→ Stored records:
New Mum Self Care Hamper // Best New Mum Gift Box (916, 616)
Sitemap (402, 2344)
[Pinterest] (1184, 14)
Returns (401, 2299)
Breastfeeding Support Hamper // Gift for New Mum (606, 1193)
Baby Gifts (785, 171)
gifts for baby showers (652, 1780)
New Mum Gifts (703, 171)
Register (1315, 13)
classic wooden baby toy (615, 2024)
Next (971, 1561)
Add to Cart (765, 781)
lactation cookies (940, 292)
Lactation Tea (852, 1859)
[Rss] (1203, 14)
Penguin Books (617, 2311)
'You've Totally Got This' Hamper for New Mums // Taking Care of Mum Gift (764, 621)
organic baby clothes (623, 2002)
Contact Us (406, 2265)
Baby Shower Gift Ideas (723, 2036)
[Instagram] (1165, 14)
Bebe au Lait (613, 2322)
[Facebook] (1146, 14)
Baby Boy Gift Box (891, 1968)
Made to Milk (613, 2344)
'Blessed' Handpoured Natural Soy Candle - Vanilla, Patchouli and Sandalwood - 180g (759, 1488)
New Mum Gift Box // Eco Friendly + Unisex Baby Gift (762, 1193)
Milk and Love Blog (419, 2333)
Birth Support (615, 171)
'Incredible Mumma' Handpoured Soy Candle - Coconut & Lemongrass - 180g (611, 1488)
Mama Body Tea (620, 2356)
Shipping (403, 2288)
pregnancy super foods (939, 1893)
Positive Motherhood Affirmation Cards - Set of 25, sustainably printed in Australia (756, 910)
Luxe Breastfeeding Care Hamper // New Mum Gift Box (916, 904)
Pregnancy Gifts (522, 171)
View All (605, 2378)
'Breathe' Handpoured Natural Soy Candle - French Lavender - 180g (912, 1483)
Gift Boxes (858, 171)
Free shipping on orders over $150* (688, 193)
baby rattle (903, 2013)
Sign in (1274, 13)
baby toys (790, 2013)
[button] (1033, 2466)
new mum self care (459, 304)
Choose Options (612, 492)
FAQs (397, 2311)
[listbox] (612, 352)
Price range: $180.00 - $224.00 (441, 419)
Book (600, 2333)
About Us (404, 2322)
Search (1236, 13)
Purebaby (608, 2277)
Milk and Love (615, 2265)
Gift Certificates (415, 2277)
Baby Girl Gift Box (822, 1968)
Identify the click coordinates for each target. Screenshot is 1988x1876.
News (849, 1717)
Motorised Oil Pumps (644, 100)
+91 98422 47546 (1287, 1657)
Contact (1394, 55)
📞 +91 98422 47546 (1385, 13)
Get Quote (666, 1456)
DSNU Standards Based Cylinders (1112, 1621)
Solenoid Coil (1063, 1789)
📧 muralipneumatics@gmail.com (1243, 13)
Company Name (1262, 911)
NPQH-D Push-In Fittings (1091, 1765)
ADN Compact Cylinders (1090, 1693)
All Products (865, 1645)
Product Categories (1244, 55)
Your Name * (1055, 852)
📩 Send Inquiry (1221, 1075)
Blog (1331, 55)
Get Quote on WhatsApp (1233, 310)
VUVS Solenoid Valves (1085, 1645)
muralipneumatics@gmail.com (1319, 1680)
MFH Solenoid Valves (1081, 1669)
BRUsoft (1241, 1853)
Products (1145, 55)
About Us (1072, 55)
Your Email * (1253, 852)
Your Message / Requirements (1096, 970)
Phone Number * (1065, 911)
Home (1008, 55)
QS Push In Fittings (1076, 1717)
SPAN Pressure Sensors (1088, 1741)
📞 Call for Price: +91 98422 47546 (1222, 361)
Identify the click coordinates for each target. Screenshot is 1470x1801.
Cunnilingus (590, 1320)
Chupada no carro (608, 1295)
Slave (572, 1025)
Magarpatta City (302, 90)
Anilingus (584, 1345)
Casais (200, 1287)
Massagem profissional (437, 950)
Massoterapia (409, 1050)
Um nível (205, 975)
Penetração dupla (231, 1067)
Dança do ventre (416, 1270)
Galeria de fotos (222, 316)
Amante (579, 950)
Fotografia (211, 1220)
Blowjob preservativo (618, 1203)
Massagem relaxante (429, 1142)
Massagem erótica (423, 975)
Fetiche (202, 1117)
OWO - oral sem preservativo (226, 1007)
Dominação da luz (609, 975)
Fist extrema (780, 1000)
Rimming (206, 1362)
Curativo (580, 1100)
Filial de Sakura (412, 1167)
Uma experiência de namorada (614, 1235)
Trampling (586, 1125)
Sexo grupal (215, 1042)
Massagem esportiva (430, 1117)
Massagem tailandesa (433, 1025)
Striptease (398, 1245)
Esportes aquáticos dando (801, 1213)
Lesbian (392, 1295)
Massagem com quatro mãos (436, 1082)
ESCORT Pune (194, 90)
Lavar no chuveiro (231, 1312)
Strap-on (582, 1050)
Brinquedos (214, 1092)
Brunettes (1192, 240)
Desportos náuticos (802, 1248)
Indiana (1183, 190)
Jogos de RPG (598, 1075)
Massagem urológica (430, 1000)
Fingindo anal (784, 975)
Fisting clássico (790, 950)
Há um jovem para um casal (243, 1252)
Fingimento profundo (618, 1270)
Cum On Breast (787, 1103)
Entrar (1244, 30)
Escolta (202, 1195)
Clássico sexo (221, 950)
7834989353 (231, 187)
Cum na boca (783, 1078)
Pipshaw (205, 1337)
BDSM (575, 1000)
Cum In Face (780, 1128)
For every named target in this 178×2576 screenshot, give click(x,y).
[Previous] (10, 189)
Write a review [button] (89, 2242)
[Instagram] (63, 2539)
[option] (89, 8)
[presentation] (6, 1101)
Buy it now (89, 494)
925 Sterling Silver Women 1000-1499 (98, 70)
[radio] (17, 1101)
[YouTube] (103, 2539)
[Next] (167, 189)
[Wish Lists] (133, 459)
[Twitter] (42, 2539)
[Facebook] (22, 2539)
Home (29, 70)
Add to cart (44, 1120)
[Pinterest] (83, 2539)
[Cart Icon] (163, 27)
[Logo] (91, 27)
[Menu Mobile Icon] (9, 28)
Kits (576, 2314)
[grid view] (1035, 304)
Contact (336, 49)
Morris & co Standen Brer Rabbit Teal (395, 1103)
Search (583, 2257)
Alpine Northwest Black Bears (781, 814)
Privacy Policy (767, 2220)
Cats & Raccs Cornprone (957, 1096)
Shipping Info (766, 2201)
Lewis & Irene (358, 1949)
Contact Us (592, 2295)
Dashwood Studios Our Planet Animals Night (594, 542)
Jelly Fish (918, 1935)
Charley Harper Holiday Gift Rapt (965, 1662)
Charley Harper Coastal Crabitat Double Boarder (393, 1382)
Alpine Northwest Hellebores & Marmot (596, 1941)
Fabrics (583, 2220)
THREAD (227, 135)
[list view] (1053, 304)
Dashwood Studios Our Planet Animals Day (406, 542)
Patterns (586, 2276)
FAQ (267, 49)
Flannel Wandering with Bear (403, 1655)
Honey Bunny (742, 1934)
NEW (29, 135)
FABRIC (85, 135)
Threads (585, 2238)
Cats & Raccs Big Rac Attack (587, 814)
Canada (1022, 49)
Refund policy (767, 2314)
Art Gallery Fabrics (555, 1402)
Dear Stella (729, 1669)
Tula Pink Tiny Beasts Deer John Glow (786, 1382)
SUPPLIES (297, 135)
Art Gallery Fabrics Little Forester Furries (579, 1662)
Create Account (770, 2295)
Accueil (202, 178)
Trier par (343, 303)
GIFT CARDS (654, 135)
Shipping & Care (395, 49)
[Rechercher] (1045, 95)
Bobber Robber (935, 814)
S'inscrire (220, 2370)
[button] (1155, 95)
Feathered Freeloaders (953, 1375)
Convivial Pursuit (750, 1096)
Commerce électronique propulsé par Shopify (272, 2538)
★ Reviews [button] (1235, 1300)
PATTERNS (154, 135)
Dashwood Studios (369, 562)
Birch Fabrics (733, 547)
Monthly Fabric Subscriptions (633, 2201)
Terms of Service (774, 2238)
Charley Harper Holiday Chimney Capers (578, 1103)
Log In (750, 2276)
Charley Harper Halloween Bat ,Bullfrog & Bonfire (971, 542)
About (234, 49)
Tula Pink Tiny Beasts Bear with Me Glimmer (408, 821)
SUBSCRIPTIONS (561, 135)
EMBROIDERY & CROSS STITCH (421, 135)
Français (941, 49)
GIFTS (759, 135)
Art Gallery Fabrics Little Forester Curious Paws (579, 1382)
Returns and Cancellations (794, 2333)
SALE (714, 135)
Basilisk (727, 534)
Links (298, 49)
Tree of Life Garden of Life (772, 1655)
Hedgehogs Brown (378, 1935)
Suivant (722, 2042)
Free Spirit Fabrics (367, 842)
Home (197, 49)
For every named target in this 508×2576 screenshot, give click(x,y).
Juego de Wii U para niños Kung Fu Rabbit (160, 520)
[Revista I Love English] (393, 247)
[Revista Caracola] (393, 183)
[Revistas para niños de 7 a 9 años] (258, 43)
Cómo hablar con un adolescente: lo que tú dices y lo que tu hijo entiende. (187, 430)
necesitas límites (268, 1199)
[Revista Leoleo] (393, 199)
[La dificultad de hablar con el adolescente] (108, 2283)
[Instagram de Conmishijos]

→ HOW TO COMPLETE THIS TASK:
Copy out the lines above exactly, beginning at the one that contains "Filial de Sakura (412, 1167)" and ending at the one that contains "Lesbian (392, 1295)".

→ COMPLETED EXERCISE:
Filial de Sakura (412, 1167)
Uma experiência de namorada (614, 1235)
Trampling (586, 1125)
Sexo grupal (215, 1042)
Massagem esportiva (430, 1117)
Massagem tailandesa (433, 1025)
Striptease (398, 1245)
Esportes aquáticos dando (801, 1213)
Lesbian (392, 1295)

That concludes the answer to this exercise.